The impact of future studies towards improving the implementation of decentralized care would benefit from the inclusion of some standardized targets and outcomes in published reports. In the absence of clearly defined indicators and targets, the assessment and appraisal of coverage and quality of treatment monitoring services continues to be a challenge. Given the momentum in scaling up ART and towards achieving the 90-90-90 target, there is a need for standardized measures that can be used in many upcoming researches reporting global progress towards this ambitious goal. The development and adoption of a specific set of processes and target indicators regarding treatment monitoring could help to align the reporting system within different levels of health services provision, improve the timeliness of reporting results, and ensure that appropriate action is taken when results support particular interventions (e.g. adherence counseling).

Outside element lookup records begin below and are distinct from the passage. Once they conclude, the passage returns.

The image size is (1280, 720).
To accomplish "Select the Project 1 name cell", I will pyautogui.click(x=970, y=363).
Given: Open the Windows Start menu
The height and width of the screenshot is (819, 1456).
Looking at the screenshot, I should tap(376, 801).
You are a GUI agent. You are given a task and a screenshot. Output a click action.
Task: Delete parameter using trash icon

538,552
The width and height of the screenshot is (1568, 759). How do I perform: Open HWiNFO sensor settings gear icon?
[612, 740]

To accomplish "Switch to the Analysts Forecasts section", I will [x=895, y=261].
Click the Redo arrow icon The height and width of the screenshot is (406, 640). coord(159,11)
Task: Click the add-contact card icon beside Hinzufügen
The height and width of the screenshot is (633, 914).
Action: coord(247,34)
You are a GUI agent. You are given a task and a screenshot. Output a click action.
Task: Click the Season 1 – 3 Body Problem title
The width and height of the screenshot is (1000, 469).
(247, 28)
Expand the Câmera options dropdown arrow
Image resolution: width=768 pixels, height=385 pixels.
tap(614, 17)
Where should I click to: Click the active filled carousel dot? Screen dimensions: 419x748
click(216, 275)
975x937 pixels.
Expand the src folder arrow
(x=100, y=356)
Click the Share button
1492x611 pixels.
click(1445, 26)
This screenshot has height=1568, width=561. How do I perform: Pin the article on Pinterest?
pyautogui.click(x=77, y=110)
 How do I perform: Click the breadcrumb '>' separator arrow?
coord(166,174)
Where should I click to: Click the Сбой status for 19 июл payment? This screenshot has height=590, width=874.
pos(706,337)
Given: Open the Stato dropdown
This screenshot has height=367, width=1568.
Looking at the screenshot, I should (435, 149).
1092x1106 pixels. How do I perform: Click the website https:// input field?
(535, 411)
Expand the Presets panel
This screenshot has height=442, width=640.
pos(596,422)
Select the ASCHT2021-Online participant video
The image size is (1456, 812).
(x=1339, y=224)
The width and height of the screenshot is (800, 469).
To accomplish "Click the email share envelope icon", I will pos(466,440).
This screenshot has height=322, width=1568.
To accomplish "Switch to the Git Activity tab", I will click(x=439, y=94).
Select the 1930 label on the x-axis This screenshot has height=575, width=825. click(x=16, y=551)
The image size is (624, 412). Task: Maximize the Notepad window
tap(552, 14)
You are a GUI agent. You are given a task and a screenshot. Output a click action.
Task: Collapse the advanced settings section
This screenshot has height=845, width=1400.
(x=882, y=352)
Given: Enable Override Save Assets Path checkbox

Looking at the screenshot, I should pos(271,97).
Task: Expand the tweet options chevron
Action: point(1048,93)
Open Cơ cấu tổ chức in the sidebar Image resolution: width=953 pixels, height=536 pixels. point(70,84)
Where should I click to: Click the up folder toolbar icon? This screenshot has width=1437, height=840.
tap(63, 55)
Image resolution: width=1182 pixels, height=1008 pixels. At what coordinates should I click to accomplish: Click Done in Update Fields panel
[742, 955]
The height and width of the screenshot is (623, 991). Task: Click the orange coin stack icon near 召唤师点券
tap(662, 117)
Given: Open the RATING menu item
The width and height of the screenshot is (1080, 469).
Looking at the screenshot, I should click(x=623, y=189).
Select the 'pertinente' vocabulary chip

Lastly, from governance and financing perspectives, it is obvious that if the ambitious “90-90-90” goal is to be achieved in 2020, the importance of treatment monitoring must be emphasized equally with the importance of treatment coverage. Substantial resources are required to ensure appropriate treatment monitoring for all people on ART. Critical to success is the assessment of system capacity, particularly human resources and health technology in delivering treatment monitoring. This must be conducted as an integrated component of the decision-making process in order to identify the optimal strategy to increase high quality coverage of HIV treatment and care services in any given specific setting. Expansion of ART coverage without considering system capacity for the provision of appropriate treatment monitoring to all patients will inevitably lead to more treatment failures and increased development of drug resistance, with resulting public health costs to address these problems. Therefore, the recommendation of WHO that lack of access to, or availability of, laboratory monitoring should not be a barrier in initiating patients on treatment may need to be revisited, as the closer we get to the second “90” goal of having 90% people diagnosed with HIV on treatment, the higher the importance of assuring that those patients who are on treatment are also appropriately monitored, such that the last “90” goal of having 90% people on treatment with viral suppression can be achieved.

Limitation

This review has some limitations that should be taken into account when interpreting the findings. Here, we identified only two studies that aimed to assess the monitoring and management of HIV patients. This paucity of data results in challenges regarding data interpretation and meant that we were unable to analyze and discuss differences in coverage of treatment monitoring services as well as quality of the services. Lack of information and data from unpublished government and program reports and studies published in non-English language may contribute to limited data availability. Moreover, limited data from studies conducted in SSA countries has made it difficult to generalize the findings outside the sub-Saharan African context.

Conclusions

The findings of this review suggest that there are potential major gaps in coverage and quality of treatment monitoring services for HIV patients on ART. Further studies particularly from non-SSA countries with longer-term of follow up are in need to assess the feasibility of treatment monitoring in the context of decentralization HIV treatment and care in LMICs. Significant investment in POC testing and, improving quality of and training for nursing staff to effectively manage patients on ART is required to improve quality of HIV treatment and care services. The development of a set of target program indicators for treatment monitoring is necessary to reinforce the importance of treatment monitoring in the HIV continuum of care toward achievement of the 90-90-90 goal by the year 2020.